The firm's R&D spending narrowed 7 percent to $4.1 million from $4.4 million in the first quarter of 2012. Reductions in assay development materials spending and equipment depreciation accounted for the decrease, the firm said.
Its SG&A costs rose 33 percent to $5.3 million from $4.0 million as the company expanded its sales and customer support team. Nanosphere said that it also accrued severance expenses and clinical trial expenses in support of its expanding pipeline.
The company exited the quarter with $24.3 million in cash and cash equivalents.
It reaffirmed its full-year 2013 revenue guidance of $13 million to $15 million.
"We are pleased to see our growing customer base confirm the value of our gram positive blood culture test," Nanosphere CEO Michael McGarrity said in a statement. He replaced William Moffitt in the position in February. "We are extending our lead in molecular-based infectious disease testing through sustained growth in the number of customers utilizing our gram positive test and continued development of our strong menu pipeline, including our gram negative and enteric assays."
The firm also announced $27 million in new financing, comprising a $22 million loan agreement with Oxford Finance and Silicon Valley Bank, and the sale of $5 million of its common stock to William Blair Small Cap Growth Fund through an underwritten registered offering.

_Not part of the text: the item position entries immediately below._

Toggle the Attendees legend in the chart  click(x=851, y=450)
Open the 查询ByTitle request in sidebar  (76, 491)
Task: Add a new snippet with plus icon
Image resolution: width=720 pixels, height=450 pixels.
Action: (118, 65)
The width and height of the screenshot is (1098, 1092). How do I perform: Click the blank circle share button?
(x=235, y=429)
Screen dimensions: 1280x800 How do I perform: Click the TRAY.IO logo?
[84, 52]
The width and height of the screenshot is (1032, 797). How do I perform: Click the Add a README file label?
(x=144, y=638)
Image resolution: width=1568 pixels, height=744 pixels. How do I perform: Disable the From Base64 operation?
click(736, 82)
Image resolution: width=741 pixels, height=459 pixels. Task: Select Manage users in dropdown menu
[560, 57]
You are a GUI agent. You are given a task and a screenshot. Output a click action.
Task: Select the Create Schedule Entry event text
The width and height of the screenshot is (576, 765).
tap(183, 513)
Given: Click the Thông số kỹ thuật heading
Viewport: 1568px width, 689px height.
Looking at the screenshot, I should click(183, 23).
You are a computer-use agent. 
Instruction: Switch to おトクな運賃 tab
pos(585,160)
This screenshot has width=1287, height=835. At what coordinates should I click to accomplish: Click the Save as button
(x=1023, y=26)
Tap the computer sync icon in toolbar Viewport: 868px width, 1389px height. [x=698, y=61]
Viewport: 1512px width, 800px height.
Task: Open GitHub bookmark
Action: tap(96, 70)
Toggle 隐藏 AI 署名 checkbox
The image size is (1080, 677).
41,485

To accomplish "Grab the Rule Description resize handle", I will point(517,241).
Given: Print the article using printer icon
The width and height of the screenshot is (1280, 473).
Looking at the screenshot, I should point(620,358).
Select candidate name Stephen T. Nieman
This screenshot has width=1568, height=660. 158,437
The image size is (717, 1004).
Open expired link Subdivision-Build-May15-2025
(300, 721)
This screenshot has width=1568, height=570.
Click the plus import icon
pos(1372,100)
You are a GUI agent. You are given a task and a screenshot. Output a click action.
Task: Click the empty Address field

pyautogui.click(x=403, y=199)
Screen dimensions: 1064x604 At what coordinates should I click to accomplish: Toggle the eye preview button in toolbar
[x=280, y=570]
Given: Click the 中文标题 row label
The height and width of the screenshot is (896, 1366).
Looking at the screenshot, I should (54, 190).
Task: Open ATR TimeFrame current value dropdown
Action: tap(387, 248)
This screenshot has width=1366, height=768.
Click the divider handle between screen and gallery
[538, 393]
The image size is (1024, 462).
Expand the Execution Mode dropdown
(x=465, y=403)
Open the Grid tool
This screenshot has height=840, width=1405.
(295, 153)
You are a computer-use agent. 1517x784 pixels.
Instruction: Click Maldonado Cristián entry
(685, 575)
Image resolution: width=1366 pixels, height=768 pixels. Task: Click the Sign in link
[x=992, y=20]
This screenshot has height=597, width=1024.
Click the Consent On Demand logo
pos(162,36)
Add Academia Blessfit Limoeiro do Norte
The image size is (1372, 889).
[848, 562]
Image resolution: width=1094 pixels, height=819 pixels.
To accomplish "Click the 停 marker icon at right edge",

The term loan includes an initial gross tranche of $12 million to be drawn immediately. A second tranche of $10 million can be drawn between December 2013 and April 2014 depending on certain conditions being met.
Its transaction with the William Blair Small Cap Growth Fund comprised a little more than 1.9 million shares of its stock at $2.60 per share. The offering is expected to close on or about May 13.